Iśvara on Māyā, the Unmanifest, and the Viśvarūpa of the One Supreme
अव्यक्तं कारणं प्राहुरानन्दं ज्योतिरक्षरम् / अहमेव परं ब्रह्म मत्तो ह्यन्यन्न विद्यते
avyaktaṃ kāraṇaṃ prāhurānandaṃ jyotirakṣaram / ahameva paraṃ brahma matto hyanyanna vidyate
Sie erklären das Unmanifeste (Avyakta) zur Ursache — Seligkeit selbst, unvergängliches Licht. Ich allein bin das höchste Brahman; außer Mir gibt es nichts anderes.
Lord Kurma (Vishnu) teaching the Ishvara Gita
Primary Rasa: shanta
Secondary Rasa: adbhuta
It identifies the Supreme as the Avyakta—imperishable, self-luminous bliss—and equates that absolute reality with the Lord’s own Self, leaving no independent second principle.

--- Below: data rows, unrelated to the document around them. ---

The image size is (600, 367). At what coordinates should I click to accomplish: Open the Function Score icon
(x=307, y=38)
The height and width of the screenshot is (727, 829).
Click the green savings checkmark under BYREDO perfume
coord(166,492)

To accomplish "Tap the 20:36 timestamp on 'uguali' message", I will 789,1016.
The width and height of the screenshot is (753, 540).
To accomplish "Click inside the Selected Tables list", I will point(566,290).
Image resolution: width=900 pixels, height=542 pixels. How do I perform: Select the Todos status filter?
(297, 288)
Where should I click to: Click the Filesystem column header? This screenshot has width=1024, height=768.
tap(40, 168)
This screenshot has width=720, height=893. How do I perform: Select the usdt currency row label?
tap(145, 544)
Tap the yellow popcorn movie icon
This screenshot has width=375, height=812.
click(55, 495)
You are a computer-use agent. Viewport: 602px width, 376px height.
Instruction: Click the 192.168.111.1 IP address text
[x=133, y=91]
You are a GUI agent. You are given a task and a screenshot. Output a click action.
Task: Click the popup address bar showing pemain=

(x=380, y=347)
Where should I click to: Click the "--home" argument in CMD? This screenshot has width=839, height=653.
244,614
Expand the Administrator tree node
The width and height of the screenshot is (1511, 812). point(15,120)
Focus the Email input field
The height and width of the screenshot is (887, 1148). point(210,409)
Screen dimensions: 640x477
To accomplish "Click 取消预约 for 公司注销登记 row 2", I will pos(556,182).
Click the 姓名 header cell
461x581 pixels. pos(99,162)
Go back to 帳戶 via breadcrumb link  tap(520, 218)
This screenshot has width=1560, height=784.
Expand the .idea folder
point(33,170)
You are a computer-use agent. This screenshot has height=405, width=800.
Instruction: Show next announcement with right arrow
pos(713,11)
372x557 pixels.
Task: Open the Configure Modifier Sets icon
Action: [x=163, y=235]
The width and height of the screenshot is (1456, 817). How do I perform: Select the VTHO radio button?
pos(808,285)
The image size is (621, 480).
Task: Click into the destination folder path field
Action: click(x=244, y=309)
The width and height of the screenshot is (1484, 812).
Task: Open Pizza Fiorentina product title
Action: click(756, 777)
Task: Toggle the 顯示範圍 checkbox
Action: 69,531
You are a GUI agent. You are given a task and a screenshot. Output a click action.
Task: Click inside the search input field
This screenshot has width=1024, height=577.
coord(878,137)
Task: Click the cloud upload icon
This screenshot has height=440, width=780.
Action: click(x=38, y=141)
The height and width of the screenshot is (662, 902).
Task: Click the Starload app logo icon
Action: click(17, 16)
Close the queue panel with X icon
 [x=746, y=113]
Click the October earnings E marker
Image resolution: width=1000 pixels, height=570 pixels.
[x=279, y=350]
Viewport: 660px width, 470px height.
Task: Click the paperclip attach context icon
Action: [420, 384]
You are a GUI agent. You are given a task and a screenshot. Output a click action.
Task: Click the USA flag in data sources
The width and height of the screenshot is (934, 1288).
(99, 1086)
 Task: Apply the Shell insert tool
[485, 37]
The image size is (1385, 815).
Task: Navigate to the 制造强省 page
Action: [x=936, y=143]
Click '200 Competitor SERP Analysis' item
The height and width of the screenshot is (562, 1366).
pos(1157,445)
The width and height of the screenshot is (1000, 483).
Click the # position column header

The verse supports Ishvara-centered contemplation (īśvara-dhyāna) on the Avyakta Light: meditation that withdraws attention from name-and-form to the imperishable, causal ground—an inner orientation consistent with Pashupata-style renunciation and one-pointed absorption.
By asserting a single, imperishable Brahman as the sole reality, it frames sectarian forms as expressions of one Supreme—allowing Shaiva and Vaishnava devotion to converge in non-dual realization.